Howard arrives at St. John's Church, where he witnesses a tripod placing an artifact into the steeple and to which he feels the strong pull. Climbing to its top, he finds a glowing trapezohedron accompanied by a strange sound of distant flutes. Picking up the object, Lovecraft is surrounded by a shifting, sentient unearthly colour. It asks if he is "one of us," stating that prior to the invasion, a number of Martian minds were telepathically sent to occupy human bodies to report, with some failing to return. It begins to relate the story of the "Martians'" history to Howard.

The species originated in another solar system, emigrating to this one ages ago. They established two colonies, one on Mars that thrived and one in an area of Antarctica that was destroyed due to climate change. The survivors on Mars engaged in selective breeding programs that created an advanced, immortal physical form. As a side effect, some Martians developed the capability to engage in astral projection, and made contact with the other two races of the system: Humans on Earth, and a "fungoid race" on a distant planet.

The Martians engaged in trade with the fungoid race, entering a golden age and building "labyrinthine Cyclopean structures" before entering a decline marked with a population shrinkage and increasingly decadent artwork.

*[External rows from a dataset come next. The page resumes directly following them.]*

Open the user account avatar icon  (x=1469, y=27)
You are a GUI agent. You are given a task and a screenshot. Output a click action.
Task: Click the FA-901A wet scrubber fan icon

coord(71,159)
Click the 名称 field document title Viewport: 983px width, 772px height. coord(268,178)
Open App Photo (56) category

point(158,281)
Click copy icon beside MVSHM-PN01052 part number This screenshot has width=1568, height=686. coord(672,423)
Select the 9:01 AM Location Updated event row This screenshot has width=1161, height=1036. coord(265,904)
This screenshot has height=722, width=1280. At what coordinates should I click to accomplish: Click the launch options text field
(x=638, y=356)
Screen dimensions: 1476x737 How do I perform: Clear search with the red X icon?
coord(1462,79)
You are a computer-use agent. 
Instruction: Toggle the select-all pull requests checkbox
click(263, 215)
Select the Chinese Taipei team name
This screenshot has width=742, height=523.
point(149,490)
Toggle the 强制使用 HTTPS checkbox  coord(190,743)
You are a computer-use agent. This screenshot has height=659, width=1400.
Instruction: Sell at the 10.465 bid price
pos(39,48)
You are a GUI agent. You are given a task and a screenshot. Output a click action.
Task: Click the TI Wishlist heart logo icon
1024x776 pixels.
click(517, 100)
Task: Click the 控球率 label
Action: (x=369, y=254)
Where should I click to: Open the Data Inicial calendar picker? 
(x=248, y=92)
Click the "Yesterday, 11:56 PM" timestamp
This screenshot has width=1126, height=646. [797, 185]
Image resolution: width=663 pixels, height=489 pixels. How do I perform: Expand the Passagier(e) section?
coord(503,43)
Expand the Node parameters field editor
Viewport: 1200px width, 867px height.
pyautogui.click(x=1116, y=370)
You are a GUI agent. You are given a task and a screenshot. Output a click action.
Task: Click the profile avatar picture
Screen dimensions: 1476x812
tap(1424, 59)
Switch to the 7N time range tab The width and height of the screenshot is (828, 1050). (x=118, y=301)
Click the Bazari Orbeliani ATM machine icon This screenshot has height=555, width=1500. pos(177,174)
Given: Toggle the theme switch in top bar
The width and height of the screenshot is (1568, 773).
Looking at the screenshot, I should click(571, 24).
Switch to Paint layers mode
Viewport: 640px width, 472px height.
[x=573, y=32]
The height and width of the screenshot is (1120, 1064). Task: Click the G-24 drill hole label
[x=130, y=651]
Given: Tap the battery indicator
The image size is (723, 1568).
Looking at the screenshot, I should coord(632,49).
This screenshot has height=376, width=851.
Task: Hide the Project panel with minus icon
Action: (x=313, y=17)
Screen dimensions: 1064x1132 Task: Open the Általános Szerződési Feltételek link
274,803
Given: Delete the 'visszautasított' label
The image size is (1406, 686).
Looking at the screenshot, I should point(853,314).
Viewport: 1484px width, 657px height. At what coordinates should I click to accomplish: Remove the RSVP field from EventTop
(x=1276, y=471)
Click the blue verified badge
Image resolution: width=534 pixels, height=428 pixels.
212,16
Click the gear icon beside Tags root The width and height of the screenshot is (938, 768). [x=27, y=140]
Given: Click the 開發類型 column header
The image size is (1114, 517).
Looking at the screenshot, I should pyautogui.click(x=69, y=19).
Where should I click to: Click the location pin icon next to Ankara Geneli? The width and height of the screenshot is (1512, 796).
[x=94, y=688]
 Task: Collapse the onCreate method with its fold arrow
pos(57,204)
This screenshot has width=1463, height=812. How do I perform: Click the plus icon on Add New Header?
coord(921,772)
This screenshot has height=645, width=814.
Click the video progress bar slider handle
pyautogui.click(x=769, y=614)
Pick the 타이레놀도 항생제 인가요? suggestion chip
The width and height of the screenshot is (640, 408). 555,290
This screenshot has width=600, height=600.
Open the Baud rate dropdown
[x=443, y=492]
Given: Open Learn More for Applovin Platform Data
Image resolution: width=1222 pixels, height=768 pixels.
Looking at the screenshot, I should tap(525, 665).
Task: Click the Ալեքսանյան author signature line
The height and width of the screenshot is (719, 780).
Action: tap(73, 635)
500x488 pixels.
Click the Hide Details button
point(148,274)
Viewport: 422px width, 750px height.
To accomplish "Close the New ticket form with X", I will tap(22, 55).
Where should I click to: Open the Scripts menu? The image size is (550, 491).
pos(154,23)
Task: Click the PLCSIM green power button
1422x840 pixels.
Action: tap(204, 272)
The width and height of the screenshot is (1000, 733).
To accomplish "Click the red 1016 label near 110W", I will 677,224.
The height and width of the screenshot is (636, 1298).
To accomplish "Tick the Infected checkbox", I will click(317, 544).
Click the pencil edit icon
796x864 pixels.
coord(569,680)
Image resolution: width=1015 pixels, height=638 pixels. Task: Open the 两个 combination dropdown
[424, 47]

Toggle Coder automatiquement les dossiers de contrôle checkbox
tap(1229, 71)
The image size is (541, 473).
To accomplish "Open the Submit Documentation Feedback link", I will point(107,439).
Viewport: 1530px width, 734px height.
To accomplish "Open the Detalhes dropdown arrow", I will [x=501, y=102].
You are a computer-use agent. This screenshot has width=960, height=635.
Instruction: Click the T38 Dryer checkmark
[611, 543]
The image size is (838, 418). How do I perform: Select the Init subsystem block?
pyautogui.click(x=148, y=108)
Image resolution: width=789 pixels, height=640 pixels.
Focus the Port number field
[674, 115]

However, this collapse ends with a discovery beneath Syrtis Major: an underground series of impenetrable vaults that the fungoid beings explained as being the home of the elder godlike beings that were Mars's first masters, and would return from their undead dreaming when the stars were aligned.

This discovery sent the normally cool and calculating Martians into a frenzy of terror, and they destroyed as many of the elder gods' idols as they could find, before finally deciding to leave Mars for Earth, where the elder gods have no interest. It was for this reason that the Martians sent out their psychic spies – of which Howard apparently was one. By this time, the colour out of space begins to fade, and Howard finds himself on Mars, in a vast hall filled with "mathematically-perfect music". Howard enters the hall, and as he does, the Martian inhabitants begin to exit in fear; Howard realized the cause when he looks up and sees that one of the feared elder gods is standing within the hall. Howard approaches it – and realizes that he is standing before a mirror.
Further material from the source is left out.